------ Information given ------

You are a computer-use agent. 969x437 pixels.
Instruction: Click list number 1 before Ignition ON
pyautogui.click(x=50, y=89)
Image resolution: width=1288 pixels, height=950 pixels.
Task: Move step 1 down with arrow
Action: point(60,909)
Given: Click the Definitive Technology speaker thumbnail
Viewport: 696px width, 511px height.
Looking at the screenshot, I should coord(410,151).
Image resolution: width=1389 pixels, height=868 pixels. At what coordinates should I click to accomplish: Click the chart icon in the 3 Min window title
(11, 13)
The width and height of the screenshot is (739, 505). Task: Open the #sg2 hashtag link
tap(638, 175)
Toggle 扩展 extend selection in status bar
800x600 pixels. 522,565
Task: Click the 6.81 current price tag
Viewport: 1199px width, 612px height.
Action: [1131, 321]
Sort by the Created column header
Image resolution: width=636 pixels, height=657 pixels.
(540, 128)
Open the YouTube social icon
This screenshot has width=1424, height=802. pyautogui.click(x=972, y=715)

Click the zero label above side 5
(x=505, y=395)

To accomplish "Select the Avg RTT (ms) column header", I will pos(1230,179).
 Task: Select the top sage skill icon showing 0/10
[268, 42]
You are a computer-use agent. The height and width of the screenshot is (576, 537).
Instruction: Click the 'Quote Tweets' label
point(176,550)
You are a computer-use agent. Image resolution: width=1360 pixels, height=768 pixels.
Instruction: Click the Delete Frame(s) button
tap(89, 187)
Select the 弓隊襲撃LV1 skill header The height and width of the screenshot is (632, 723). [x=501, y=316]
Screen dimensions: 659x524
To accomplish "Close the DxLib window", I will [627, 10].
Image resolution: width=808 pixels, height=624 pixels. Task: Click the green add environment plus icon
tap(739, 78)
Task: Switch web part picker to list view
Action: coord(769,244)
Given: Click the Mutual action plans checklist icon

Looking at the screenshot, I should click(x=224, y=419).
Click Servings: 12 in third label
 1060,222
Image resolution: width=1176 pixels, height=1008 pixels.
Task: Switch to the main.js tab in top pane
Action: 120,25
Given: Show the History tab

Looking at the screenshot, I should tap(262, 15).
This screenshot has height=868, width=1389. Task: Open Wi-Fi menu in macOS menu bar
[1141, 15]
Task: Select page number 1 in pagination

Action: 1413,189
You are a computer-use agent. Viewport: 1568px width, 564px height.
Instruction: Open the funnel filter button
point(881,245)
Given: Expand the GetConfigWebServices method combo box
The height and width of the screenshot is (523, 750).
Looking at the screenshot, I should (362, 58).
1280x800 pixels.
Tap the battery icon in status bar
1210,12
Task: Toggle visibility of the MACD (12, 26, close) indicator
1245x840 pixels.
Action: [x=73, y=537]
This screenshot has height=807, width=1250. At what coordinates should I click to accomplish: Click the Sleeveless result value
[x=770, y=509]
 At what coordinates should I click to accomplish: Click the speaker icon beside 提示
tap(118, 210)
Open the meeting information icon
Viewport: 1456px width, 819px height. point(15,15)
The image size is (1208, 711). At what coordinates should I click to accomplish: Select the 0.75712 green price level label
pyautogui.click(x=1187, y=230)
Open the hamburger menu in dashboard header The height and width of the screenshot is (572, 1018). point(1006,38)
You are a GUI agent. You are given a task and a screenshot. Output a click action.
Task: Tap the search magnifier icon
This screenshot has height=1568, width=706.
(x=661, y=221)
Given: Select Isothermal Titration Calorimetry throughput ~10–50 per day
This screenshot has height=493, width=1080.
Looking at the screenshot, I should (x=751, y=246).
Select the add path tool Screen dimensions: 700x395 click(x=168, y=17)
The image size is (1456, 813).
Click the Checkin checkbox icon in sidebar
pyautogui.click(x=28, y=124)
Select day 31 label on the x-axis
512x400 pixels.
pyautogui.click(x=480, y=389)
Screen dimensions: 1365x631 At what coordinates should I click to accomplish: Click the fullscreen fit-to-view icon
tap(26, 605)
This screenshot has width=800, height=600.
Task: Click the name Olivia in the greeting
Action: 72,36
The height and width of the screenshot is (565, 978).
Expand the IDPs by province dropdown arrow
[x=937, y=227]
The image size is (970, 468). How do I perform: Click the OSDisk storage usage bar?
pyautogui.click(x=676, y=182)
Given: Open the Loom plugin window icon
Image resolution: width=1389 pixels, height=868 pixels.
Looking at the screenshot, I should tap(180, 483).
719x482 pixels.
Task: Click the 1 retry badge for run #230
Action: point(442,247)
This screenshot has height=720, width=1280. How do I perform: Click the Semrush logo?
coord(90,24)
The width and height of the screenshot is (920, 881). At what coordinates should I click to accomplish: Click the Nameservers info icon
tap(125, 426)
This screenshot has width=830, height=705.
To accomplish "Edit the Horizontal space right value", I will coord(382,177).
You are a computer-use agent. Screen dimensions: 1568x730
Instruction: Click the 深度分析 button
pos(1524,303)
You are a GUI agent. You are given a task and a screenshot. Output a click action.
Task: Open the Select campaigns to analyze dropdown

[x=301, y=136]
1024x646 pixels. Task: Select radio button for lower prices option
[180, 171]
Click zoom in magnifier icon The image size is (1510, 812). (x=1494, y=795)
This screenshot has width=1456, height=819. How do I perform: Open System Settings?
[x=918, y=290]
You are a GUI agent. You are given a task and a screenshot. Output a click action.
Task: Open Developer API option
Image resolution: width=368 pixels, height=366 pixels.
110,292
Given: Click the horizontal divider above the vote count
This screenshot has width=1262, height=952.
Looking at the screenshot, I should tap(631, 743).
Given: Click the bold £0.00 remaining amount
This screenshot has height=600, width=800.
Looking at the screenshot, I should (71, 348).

------

Task brief =>
Gather every line of the listing above that contains the string "column", with uppercase and lowercase letters treated as distinct.

Finished answer =>
Sort by the Created column header
To accomplish "Select the Avg RTT (ms) column header", I will pos(1230,179).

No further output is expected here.